Set exercise: Update the records below so that every occurrence of "How do I perform" reads "How can I carry out", leaving all other text unchanged.

Data in this exercise:
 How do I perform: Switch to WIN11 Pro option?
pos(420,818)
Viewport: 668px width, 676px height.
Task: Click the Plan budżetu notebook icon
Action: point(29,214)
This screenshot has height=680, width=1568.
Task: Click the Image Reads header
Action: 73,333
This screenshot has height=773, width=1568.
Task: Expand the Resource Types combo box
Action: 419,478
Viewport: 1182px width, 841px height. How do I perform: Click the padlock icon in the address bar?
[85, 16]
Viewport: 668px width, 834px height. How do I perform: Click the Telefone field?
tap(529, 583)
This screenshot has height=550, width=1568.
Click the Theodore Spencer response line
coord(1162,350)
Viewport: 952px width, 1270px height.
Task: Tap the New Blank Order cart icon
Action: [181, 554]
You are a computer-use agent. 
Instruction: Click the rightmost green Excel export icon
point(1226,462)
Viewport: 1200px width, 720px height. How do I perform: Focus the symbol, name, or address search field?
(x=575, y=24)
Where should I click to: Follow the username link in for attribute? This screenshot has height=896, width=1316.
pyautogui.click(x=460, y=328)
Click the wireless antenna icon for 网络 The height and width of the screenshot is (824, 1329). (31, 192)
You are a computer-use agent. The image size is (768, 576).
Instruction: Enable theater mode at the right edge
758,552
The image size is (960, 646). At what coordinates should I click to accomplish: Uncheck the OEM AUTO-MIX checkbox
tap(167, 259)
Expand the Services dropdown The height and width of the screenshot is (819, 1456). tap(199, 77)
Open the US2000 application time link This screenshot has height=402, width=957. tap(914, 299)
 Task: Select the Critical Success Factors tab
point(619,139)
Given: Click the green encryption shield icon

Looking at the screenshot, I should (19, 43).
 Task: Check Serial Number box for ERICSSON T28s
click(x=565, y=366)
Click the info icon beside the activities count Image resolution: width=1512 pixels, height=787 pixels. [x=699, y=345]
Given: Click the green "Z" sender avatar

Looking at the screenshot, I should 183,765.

Output below:
 How can I carry out: Switch to WIN11 Pro option?
pos(420,818)
Viewport: 668px width, 676px height.
Task: Click the Plan budżetu notebook icon
Action: point(29,214)
This screenshot has height=680, width=1568.
Task: Click the Image Reads header
Action: 73,333
This screenshot has height=773, width=1568.
Task: Expand the Resource Types combo box
Action: 419,478
Viewport: 1182px width, 841px height. How can I carry out: Click the padlock icon in the address bar?
[85, 16]
Viewport: 668px width, 834px height. How can I carry out: Click the Telefone field?
tap(529, 583)
This screenshot has height=550, width=1568.
Click the Theodore Spencer response line
coord(1162,350)
Viewport: 952px width, 1270px height.
Task: Tap the New Blank Order cart icon
Action: [181, 554]
You are a computer-use agent. 
Instruction: Click the rightmost green Excel export icon
point(1226,462)
Viewport: 1200px width, 720px height. How can I carry out: Focus the symbol, name, or address search field?
(x=575, y=24)
Where should I click to: Follow the username link in for attribute? This screenshot has height=896, width=1316.
pyautogui.click(x=460, y=328)
Click the wireless antenna icon for 网络 The height and width of the screenshot is (824, 1329). (31, 192)
You are a computer-use agent. The image size is (768, 576).
Instruction: Enable theater mode at the right edge
758,552
The image size is (960, 646). At what coordinates should I click to accomplish: Uncheck the OEM AUTO-MIX checkbox
tap(167, 259)
Expand the Services dropdown The height and width of the screenshot is (819, 1456). tap(199, 77)
Open the US2000 application time link This screenshot has height=402, width=957. tap(914, 299)
 Task: Select the Critical Success Factors tab
point(619,139)
Given: Click the green encryption shield icon

Looking at the screenshot, I should (19, 43).
 Task: Check Serial Number box for ERICSSON T28s
click(x=565, y=366)
Click the info icon beside the activities count Image resolution: width=1512 pixels, height=787 pixels. [x=699, y=345]
Given: Click the green "Z" sender avatar

Looking at the screenshot, I should 183,765.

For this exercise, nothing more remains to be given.